** Opening SOURCE DATA block **

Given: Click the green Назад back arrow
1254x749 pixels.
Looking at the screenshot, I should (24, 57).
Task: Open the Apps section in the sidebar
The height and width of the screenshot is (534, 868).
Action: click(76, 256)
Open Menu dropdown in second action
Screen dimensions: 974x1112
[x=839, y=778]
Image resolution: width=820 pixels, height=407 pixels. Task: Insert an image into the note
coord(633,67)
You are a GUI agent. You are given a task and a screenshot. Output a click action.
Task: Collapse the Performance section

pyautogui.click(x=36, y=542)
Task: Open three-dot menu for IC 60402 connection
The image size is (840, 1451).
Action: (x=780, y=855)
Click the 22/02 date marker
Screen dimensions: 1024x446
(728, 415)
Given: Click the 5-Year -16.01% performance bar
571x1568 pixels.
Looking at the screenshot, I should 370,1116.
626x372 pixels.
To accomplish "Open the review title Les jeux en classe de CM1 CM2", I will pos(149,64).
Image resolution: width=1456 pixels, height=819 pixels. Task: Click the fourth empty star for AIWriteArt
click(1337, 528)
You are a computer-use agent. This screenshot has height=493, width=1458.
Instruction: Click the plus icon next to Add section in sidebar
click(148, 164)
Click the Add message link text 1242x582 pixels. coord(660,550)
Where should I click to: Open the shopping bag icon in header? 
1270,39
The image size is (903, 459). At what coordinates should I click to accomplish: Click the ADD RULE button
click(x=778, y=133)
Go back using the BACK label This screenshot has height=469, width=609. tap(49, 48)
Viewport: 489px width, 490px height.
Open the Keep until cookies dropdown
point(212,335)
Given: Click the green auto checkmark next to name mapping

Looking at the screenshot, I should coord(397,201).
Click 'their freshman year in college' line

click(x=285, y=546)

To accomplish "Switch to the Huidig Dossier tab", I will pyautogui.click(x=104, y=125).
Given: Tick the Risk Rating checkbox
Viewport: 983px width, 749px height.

** Closing SOURCE DATA block **

### EXERCISE
Repeat all the lines above verbatim.

### OUTPUT OF THE TASK
Given: Click the green Назад back arrow
1254x749 pixels.
Looking at the screenshot, I should (24, 57).
Task: Open the Apps section in the sidebar
The height and width of the screenshot is (534, 868).
Action: click(76, 256)
Open Menu dropdown in second action
Screen dimensions: 974x1112
[x=839, y=778]
Image resolution: width=820 pixels, height=407 pixels. Task: Insert an image into the note
coord(633,67)
You are a GUI agent. You are given a task and a screenshot. Output a click action.
Task: Collapse the Performance section

pyautogui.click(x=36, y=542)
Task: Open three-dot menu for IC 60402 connection
The image size is (840, 1451).
Action: (x=780, y=855)
Click the 22/02 date marker
Screen dimensions: 1024x446
(728, 415)
Given: Click the 5-Year -16.01% performance bar
571x1568 pixels.
Looking at the screenshot, I should 370,1116.
626x372 pixels.
To accomplish "Open the review title Les jeux en classe de CM1 CM2", I will pos(149,64).
Image resolution: width=1456 pixels, height=819 pixels. Task: Click the fourth empty star for AIWriteArt
click(1337, 528)
You are a computer-use agent. This screenshot has height=493, width=1458.
Instruction: Click the plus icon next to Add section in sidebar
click(148, 164)
Click the Add message link text 1242x582 pixels. coord(660,550)
Where should I click to: Open the shopping bag icon in header? 
1270,39
The image size is (903, 459). At what coordinates should I click to accomplish: Click the ADD RULE button
click(x=778, y=133)
Go back using the BACK label This screenshot has height=469, width=609. tap(49, 48)
Viewport: 489px width, 490px height.
Open the Keep until cookies dropdown
point(212,335)
Given: Click the green auto checkmark next to name mapping

Looking at the screenshot, I should coord(397,201).
Click 'their freshman year in college' line

click(x=285, y=546)

To accomplish "Switch to the Huidig Dossier tab", I will pyautogui.click(x=104, y=125).
Given: Tick the Risk Rating checkbox
Viewport: 983px width, 749px height.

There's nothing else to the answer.